Description of the task: Update the lines from the first one through the line with "likes-count: 250 is" by replacing "coordinate pair" with "point" and keeping everything else the same. Omit the pictures from your answer.

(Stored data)
********

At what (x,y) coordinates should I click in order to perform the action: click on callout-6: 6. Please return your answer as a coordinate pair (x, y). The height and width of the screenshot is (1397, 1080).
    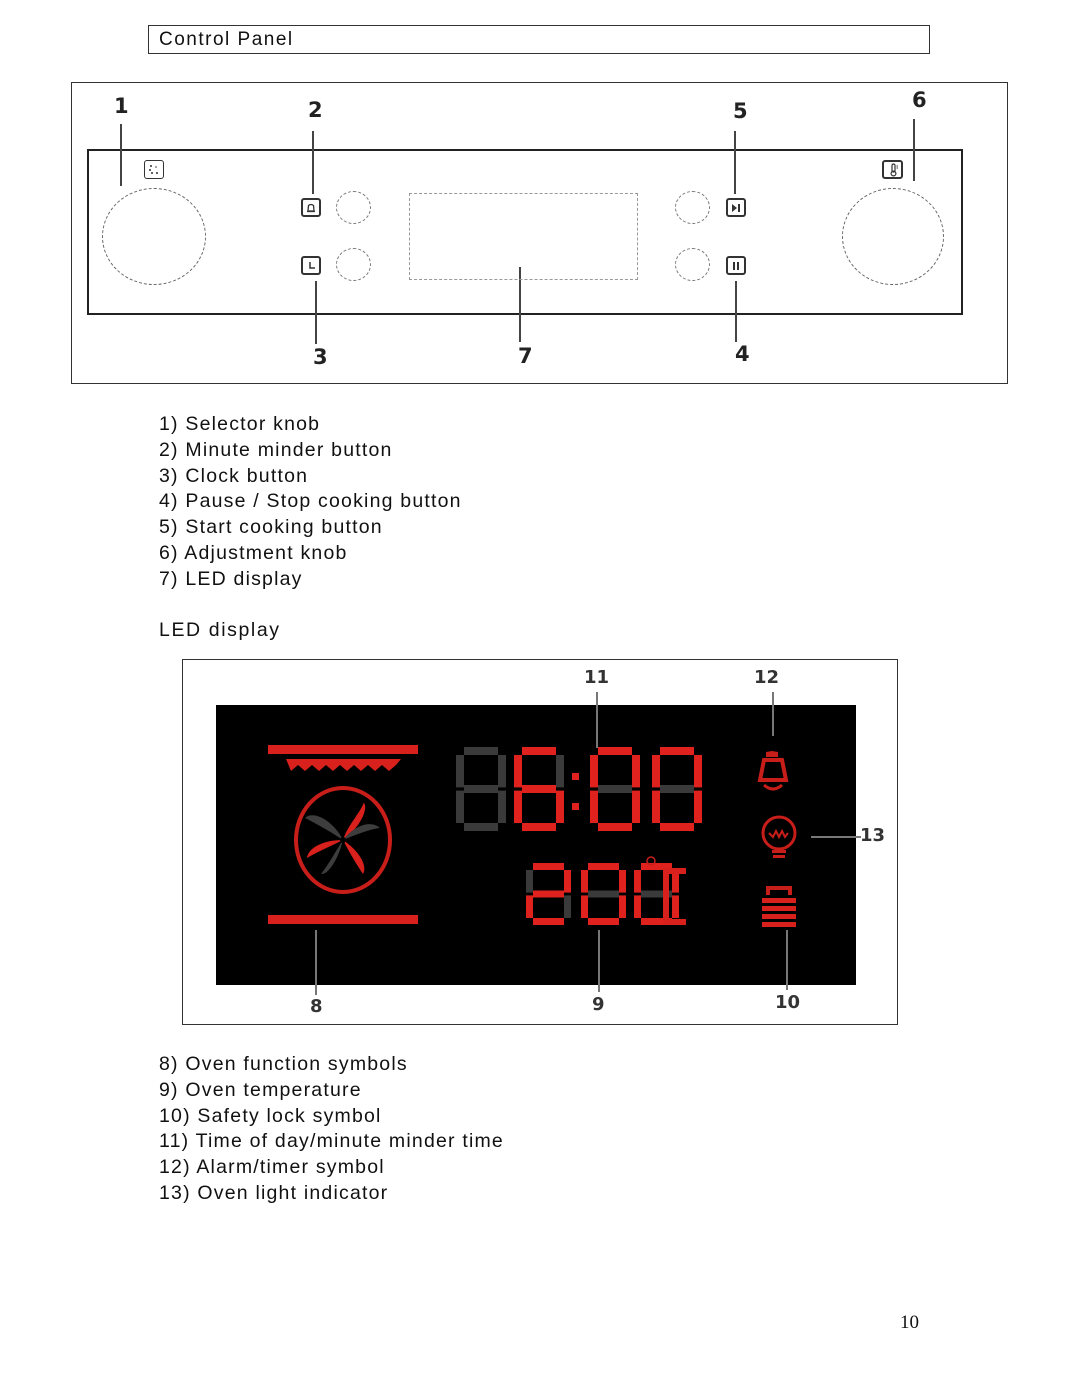
    Looking at the image, I should click on (920, 100).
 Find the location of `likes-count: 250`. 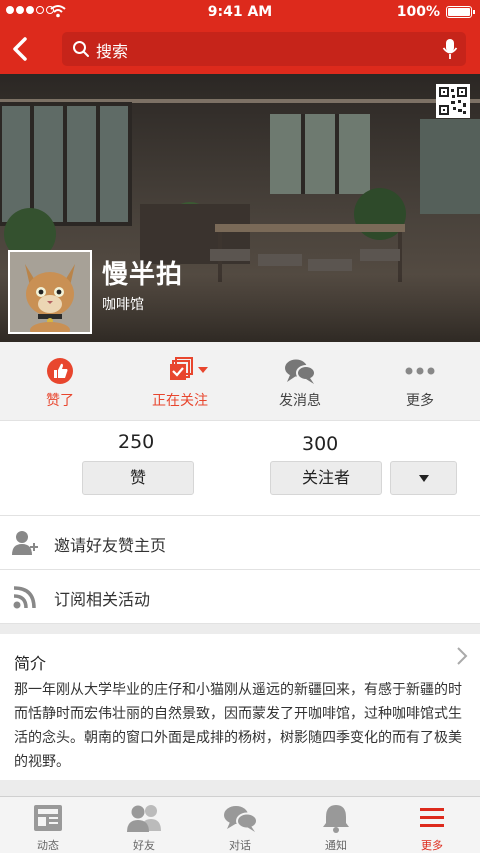

likes-count: 250 is located at coordinates (136, 442).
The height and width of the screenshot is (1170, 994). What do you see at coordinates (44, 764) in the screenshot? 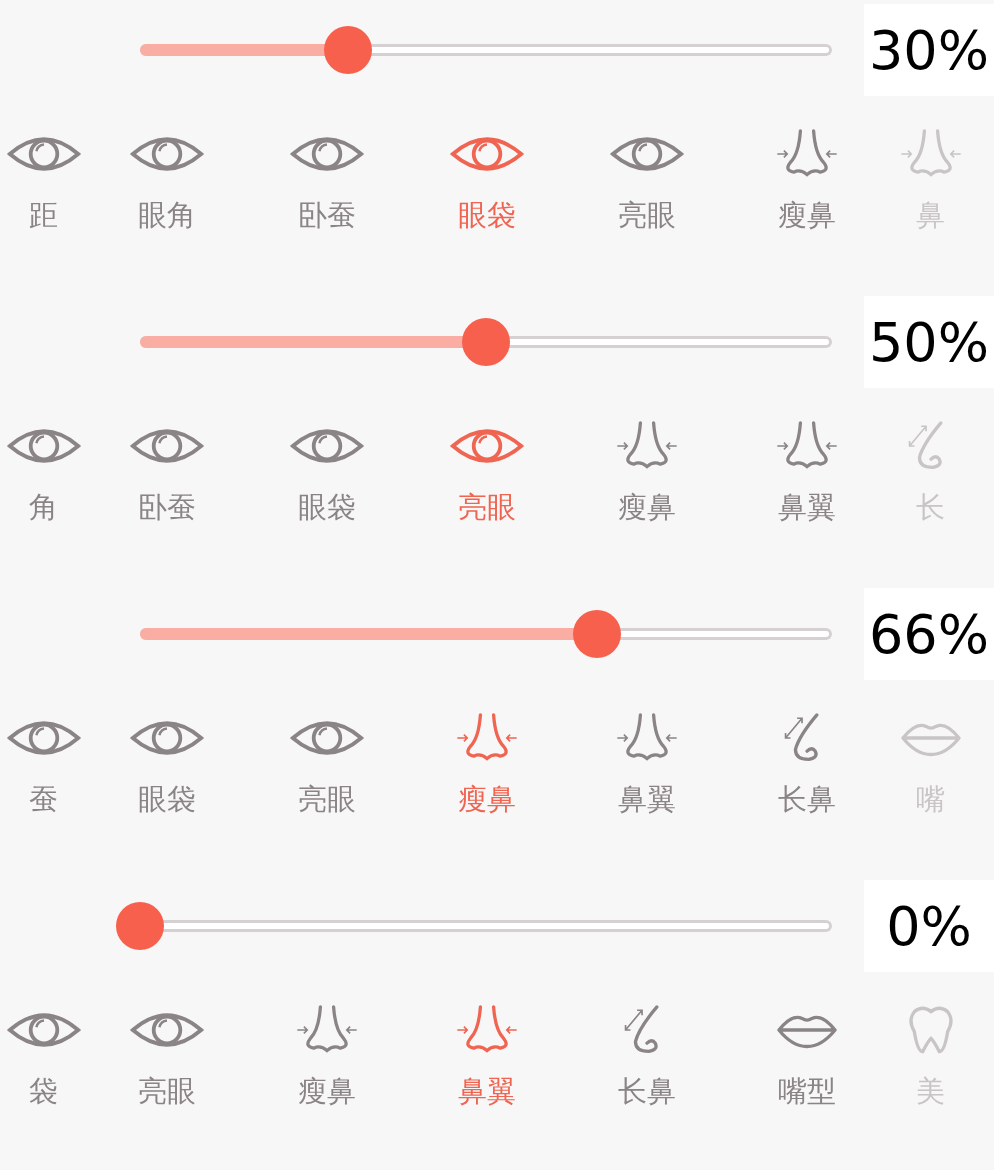
I see `feature-option: 蚕` at bounding box center [44, 764].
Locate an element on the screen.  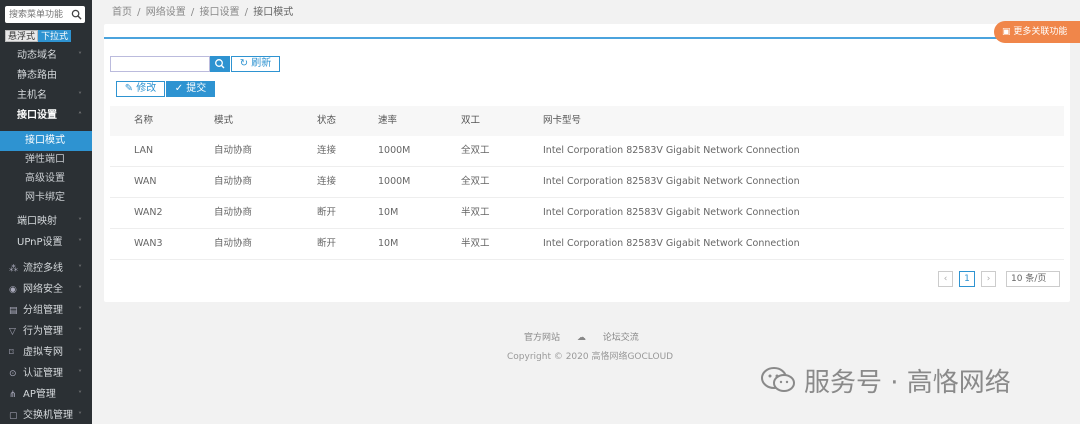
footer-links: 官方网站 ☁ 论坛交流 is located at coordinates (588, 336).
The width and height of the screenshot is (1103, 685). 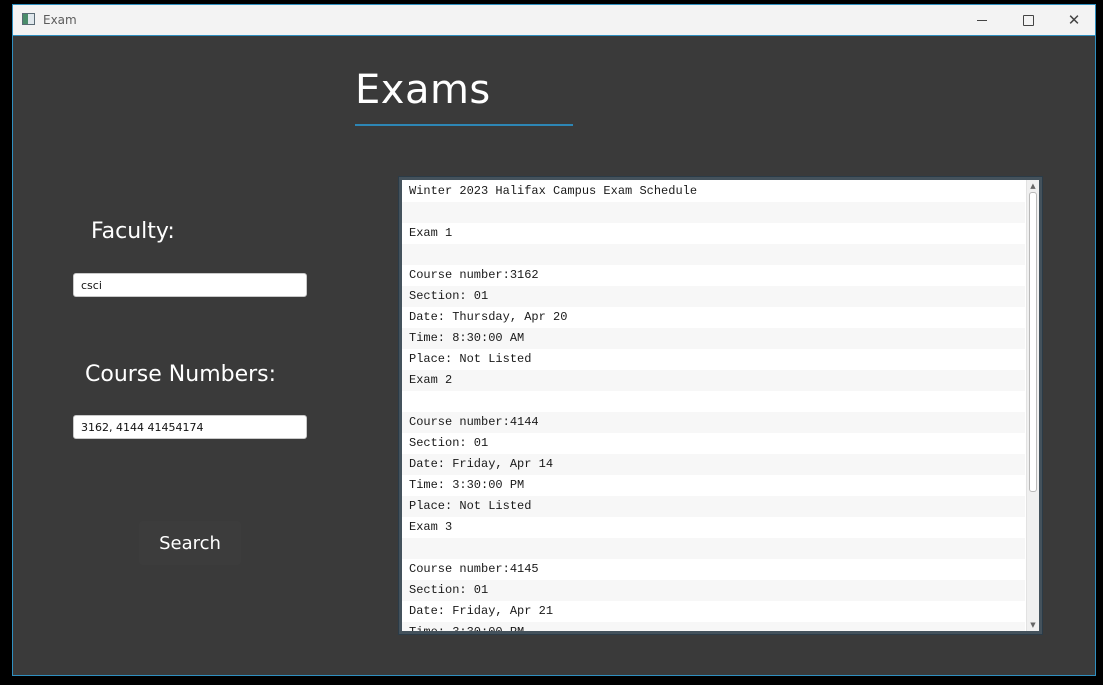 I want to click on search-button: Search, so click(x=190, y=543).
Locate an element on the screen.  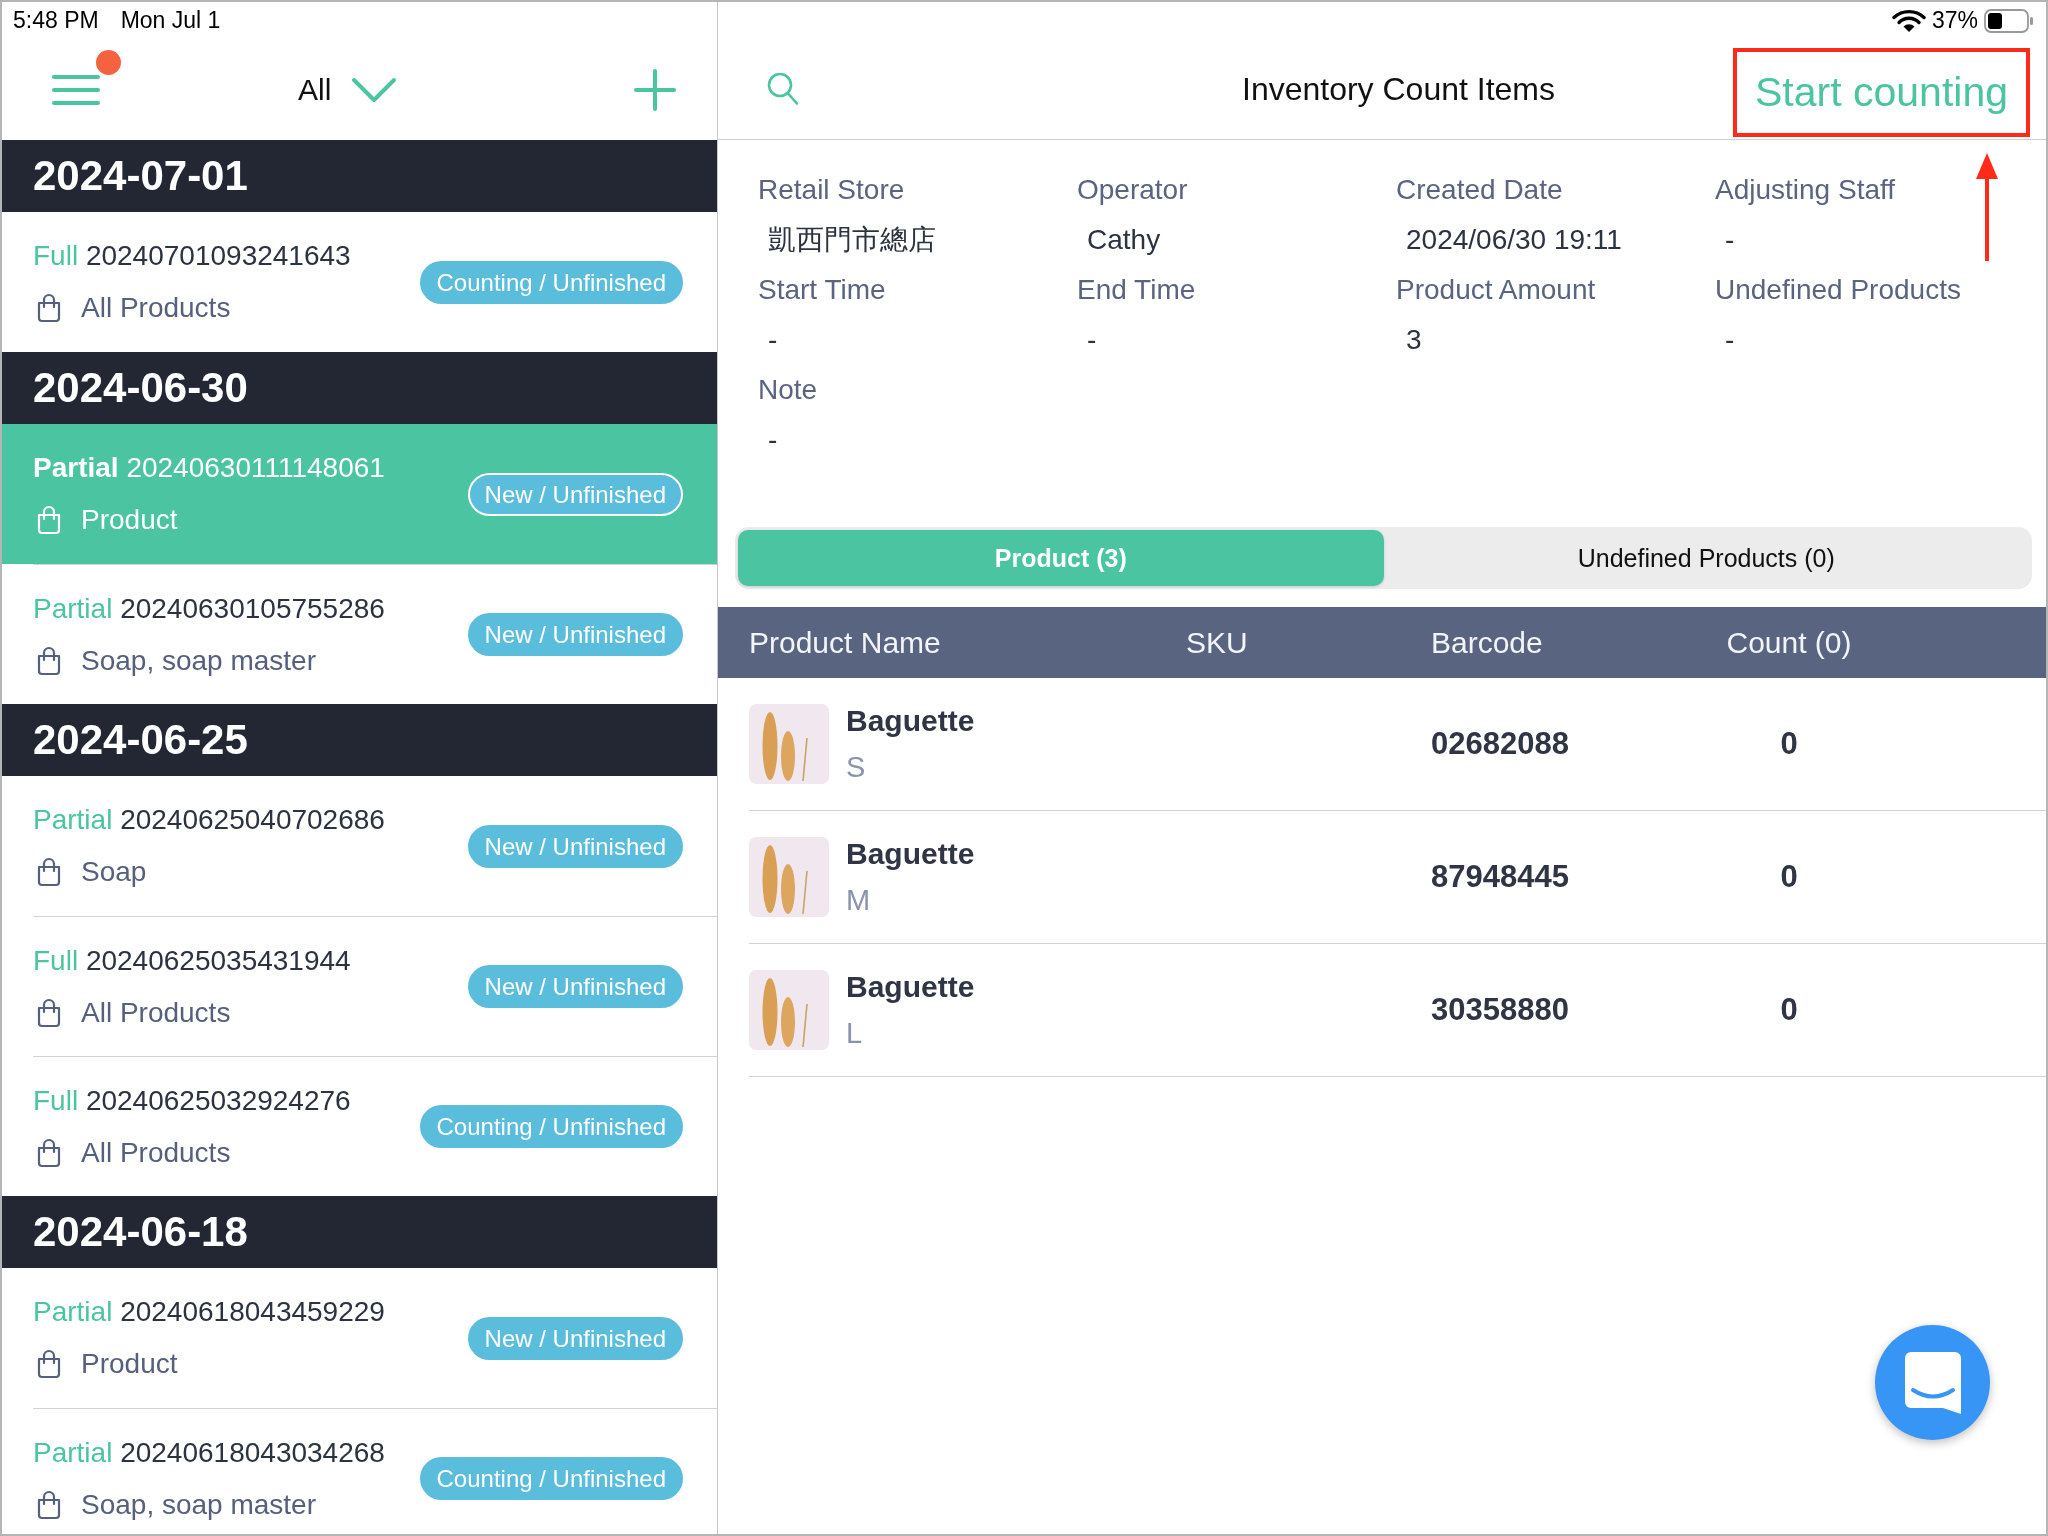
field-label: Note is located at coordinates (788, 390).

********

Solution to the problem:
At what (x,y) coordinates should I click in order to perform the action: click on callout-6: 6. Please return your answer as a point (x, y). The height and width of the screenshot is (1397, 1080).
    Looking at the image, I should click on (920, 100).
 Find the location of `likes-count: 250`. 

likes-count: 250 is located at coordinates (136, 442).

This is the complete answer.